In my Psychology of Religion course, we are reading a book called 'Young Man Luther' by Erik Erikson (Very good book, I highly recommend it). The book is a psychoanalytical approach and interpretation of the man Martin Luther, the founder of Lutheranism and the spark that ignited Protestantism, and his life. One quote made me think of this class. Erikson was talking about Luther's Childhood and how both his father and mother used to beat him and how his father also beat his mother.
"The Roman concepts of law in [Luther's Father's] time helped to extend the concept of property so that fatherhood took on the connotation of an ownership of wife and children. The double role of mother as one of powerless victim to the father's brutality and also as one of his dutiful assistants in meting out punishment to the children may well account for a peculiar split in the mother image. The mother was perhaps only cruel because she had to be, but the father because he wanted to be." (70)
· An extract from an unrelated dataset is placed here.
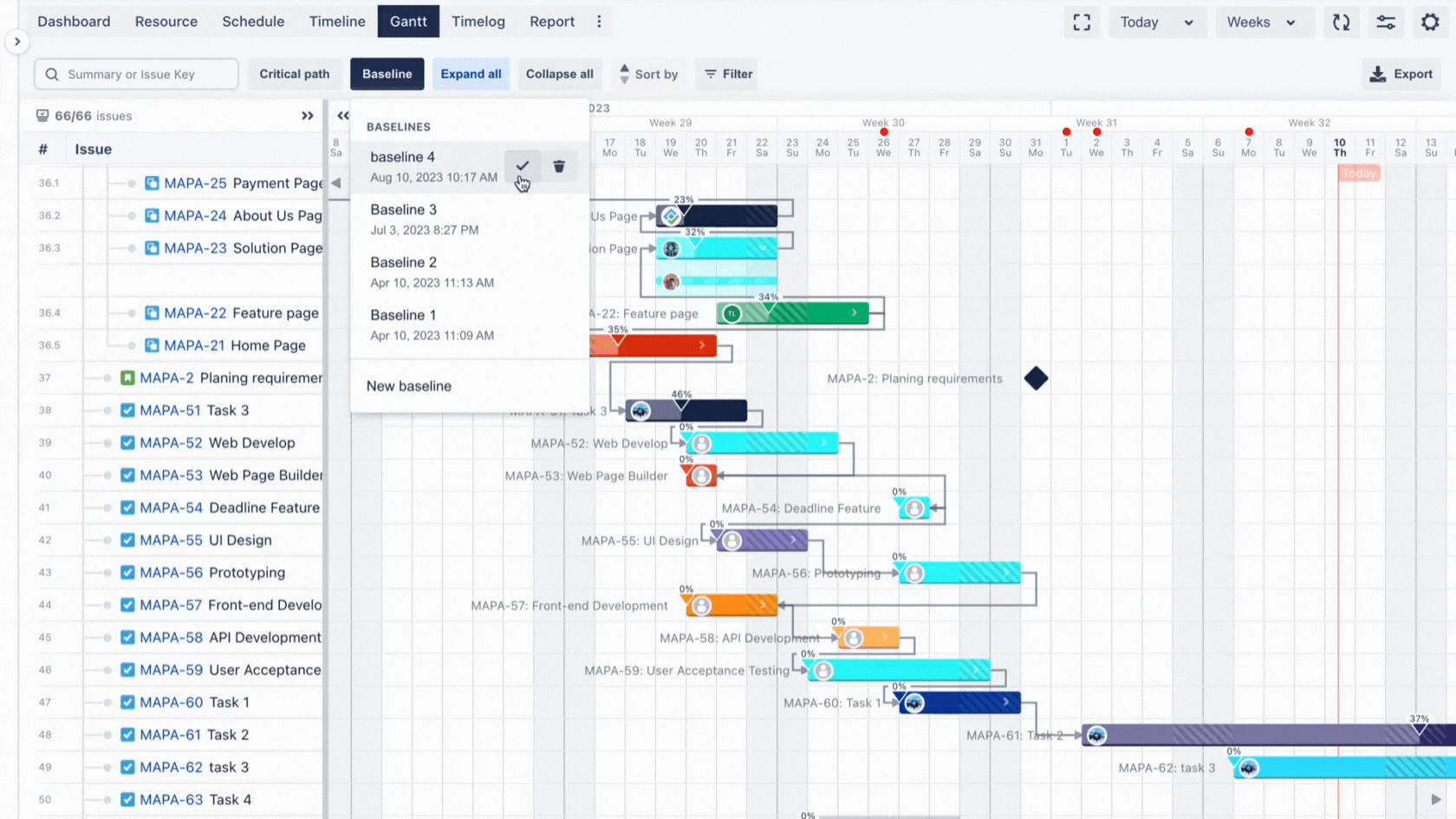Open the Today navigation dropdown
1456x819 pixels.
click(1157, 23)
This brings up many questions in my mind, such as, should the mother be responsible for beating the child when she might have been forced to in order to preserve her own being? In this role, did the dual nature of mother and servant impact the woman's children in any negative way? What kind of stress might a mother who is in this role be under I really thought that it might be interesting to look at this dual role less from a philosophical standpoint, and more from a psychological standpoint and the kind of harm that not only affects the woman, but the child.